(Excerpts from a dataset)
- Opening Delimiter -

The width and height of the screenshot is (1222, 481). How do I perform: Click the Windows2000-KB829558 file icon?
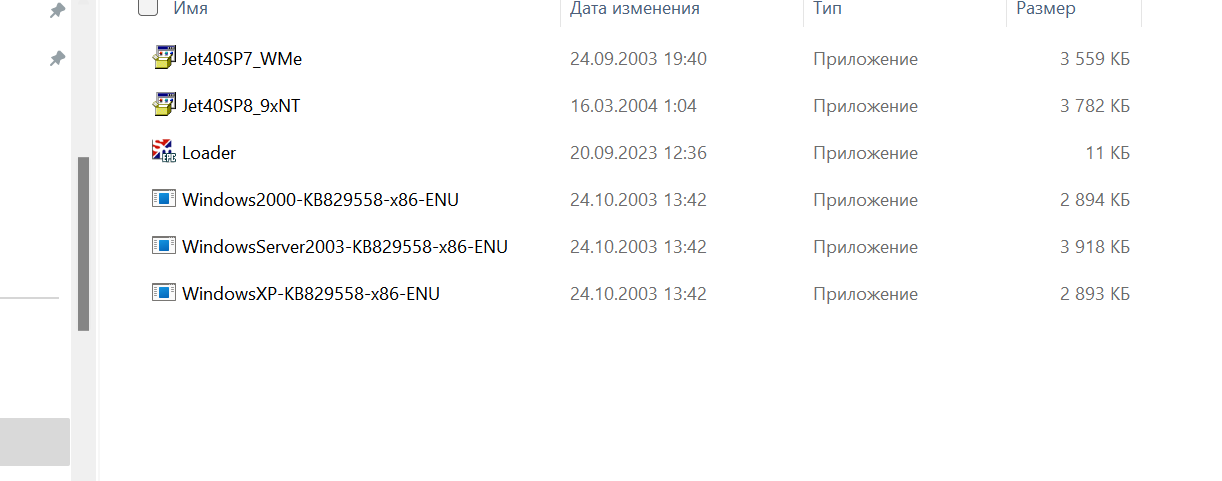click(163, 199)
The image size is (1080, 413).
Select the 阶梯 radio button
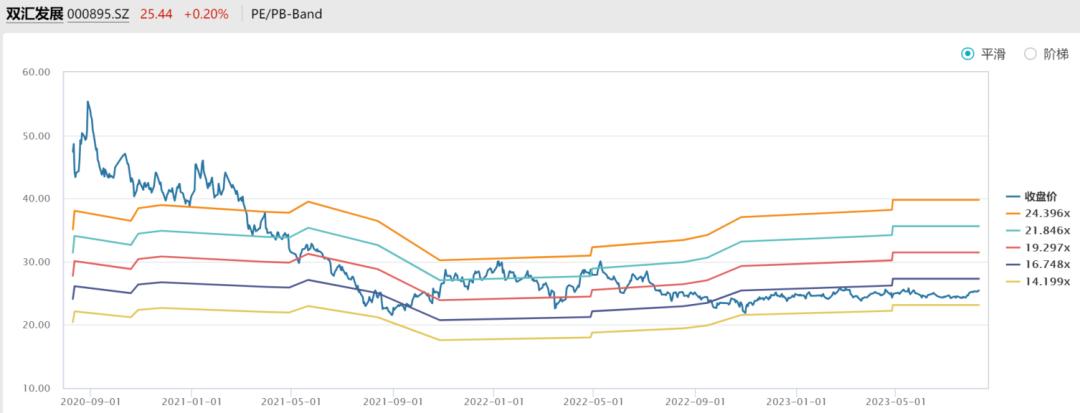[x=1029, y=55]
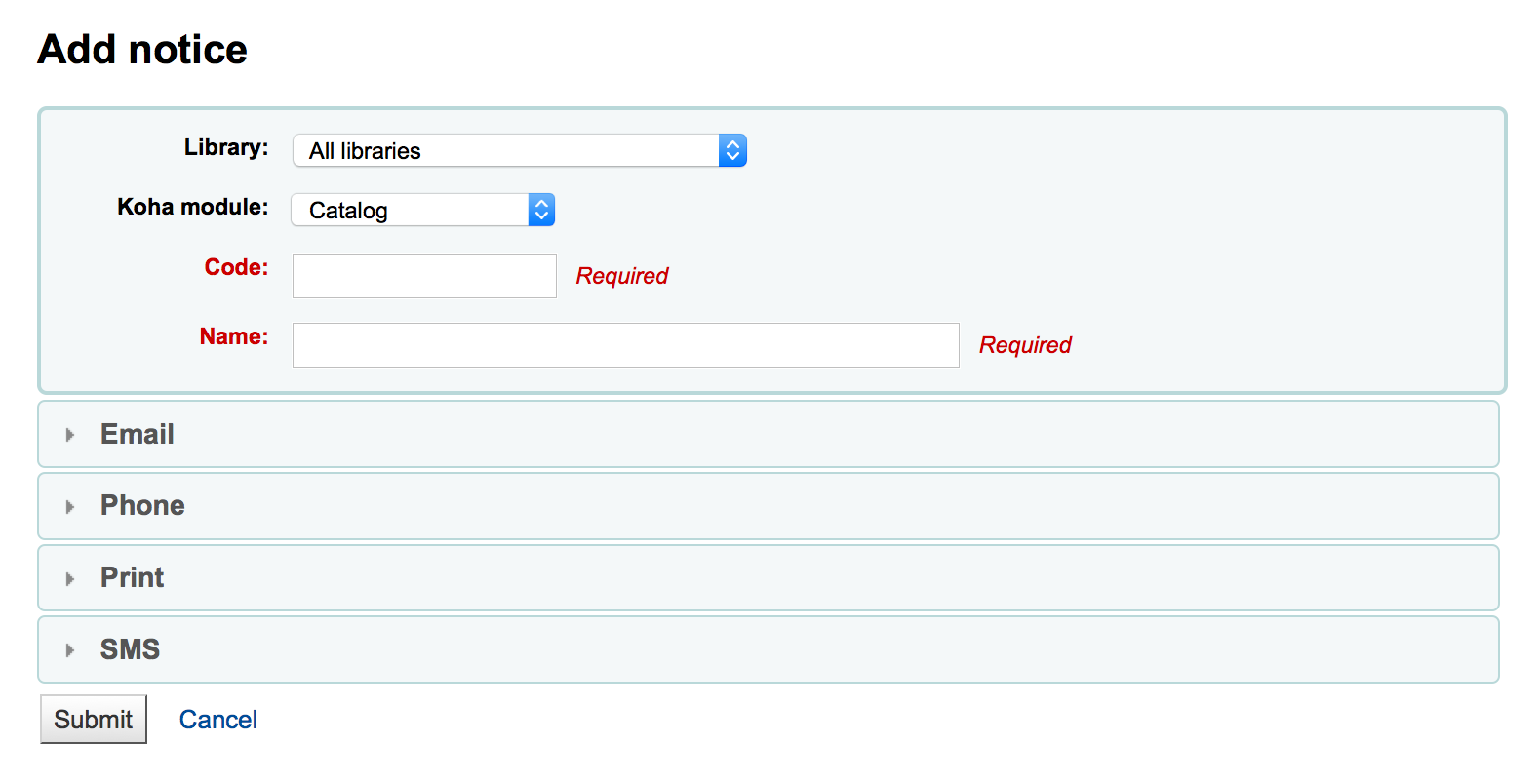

- Closing Delimiter -

Directions>
With the pictures removed, the entries above should be transcribed exactly.

Result of the task>
The width and height of the screenshot is (1222, 481). How do I perform: Click the Windows2000-KB829558 file icon?
click(163, 199)
The image size is (1080, 413).
Select the 阶梯 radio button
[x=1029, y=55]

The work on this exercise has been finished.